▸ Exercise tasks:
1) Reproduce the part of the pediatric notes starting at "Recognize the signs" and ending at "you see croup!".
2) Summarize the pediatric notes in three sentences.
3) According to the pediatric notes, what is the term for muscle contractions due to neuromuscular excitability?

▸ Extract:
Friday, May 22, 2009


While rounding with our newest pediatric pulmonologist:

The seven causes of hypoxemia
1. Low inspiratory partial pressure (fraction) of oxygen: high altitude
2. Alveolar hypoventilation: apnea
3. Impairment of diffusion across blood-gas membrane: pneumonia, interstitial disease
4. Ventilation-perfusion mismatch: asthma
5. Shunt: Arterio-venous malformation, mixing cardiac lesion
6. Reduced mixed venous oxygen content in the context of a shunt: not sure
7. Hemoglobinopathy: carbon monoxide poisoning

Abbreviations: FiO2, a's and b's, a-A gradient, dz, V-Q mismatch, AVM, CO, ddx

Sunday, May 10, 2009

Calcium Metabolism: Hypocalcemia

Recognize the signs and symptoms of hypocalcemia

Add this to your differential, guys: hypocalcemia generally makes you more prone to tetany, which is the term for muscle contractions due to neuromuscular excitability. Usually we think of tetany as sustained contractions in the hands, feet, or face, but hypocalcemia can also present as cyanosis or stridor from laryngospasm. So think about it the next time you see croup!

Abbreviations: ical, ca, ddx
Mnemonic: Low cash (Calcium) makes your face twitch (tetany)

Friday, May 8, 2009

Journal Club: Be Mean

Evidence-based medicine is a process. First, investigators test therapies against each other, against nothing, try different tests, frenzy themselves with recruiting patients for one study after another. Others follow after patients, trying to figure out if this sized liver is normal or if it goes bad in ten years. The various studies and types of studies pile up. Then, a clinician, with a patient, tries to read through it all and make the best decision for the individual patient. To do that she needs to be critical of the studies from conception to completion.

In residency, we try to be nice to each other. Life is tough; we try not to make it worse. We support growth and change and sometimes simple survival through the worst of the season. Today, though, I learned that when it comes to studies, I need to be mean.

Abbreviations: EBM

Persistent Sleep Apnea after Tonsillectomy & Adenoidectomy

While rounding with one of our pediatric pulmonologists:

It often takes 6-8 weeks before someone with obstructive sleep apnea recovers enough from tonsillectomy & adenoidectomy to be eligible for repeat sleep study. Follow-up with pulmonology in two months. If they had problems with low oxygen saturation overnight, consider discharge with home oxygen for sleep, though then they will need to have a sleep study to document that they can stop that.

▸ Source information:
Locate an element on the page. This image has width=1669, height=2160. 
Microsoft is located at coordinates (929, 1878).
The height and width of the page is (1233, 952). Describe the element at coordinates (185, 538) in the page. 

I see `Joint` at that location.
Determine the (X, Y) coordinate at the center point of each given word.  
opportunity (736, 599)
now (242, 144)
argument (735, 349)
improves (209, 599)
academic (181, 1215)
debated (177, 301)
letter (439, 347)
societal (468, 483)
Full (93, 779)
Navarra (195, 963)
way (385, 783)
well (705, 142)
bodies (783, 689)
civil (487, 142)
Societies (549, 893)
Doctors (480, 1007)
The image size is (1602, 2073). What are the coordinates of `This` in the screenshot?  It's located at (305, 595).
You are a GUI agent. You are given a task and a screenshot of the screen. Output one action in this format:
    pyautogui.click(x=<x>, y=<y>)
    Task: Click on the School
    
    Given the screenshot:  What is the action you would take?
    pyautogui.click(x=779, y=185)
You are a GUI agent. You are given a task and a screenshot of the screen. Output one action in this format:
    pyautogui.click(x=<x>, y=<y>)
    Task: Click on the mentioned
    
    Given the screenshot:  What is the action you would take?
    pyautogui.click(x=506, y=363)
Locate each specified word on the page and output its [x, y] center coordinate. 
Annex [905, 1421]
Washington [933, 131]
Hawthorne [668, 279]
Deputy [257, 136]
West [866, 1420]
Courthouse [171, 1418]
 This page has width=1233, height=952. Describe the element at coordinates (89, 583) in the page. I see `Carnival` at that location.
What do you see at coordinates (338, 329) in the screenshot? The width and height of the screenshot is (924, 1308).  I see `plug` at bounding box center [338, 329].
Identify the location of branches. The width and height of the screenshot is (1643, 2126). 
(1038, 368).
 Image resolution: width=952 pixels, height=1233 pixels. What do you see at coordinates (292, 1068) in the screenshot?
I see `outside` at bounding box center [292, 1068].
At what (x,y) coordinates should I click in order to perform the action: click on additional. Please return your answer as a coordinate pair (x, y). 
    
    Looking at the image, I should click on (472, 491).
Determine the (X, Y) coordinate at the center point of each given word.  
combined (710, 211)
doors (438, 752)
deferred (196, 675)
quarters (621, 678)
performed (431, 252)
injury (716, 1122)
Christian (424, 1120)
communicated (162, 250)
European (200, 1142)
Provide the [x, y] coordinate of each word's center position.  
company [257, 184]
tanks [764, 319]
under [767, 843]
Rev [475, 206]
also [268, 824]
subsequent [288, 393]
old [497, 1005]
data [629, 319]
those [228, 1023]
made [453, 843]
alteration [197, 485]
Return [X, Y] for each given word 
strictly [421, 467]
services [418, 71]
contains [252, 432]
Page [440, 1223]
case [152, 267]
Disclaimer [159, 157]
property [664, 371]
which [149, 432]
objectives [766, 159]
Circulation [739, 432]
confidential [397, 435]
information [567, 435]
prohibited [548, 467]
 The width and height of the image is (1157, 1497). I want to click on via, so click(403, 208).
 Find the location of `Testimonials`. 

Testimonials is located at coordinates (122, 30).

▸ Answers provided:
1)
Recognize the signs and symptoms of hypocalcemia

Add this to your differential, guys: hypocalcemia generally makes you more prone to tetany, which is the term for muscle contractions due to neuromuscular excitability. Usually we think of tetany as sustained contractions in the hands, feet, or face, but hypocalcemia can also present as cyanosis or stridor from laryngospasm. So think about it the next time you see croup!

2) The notes list seven causes of hypoxemia, each with an example, such as high altitude, apnea, asthma and carbon monoxide poisoning. They say hypocalcemia makes patients more prone to tetany and can also present as cyanosis or stridor from laryngospasm. They also hold that a clinician must be critical, or "mean," about studies, and that after tonsillectomy and adenoidectomy for obstructive sleep apnea, a repeat sleep study often has to wait 6-8 weeks.

3) Tetany.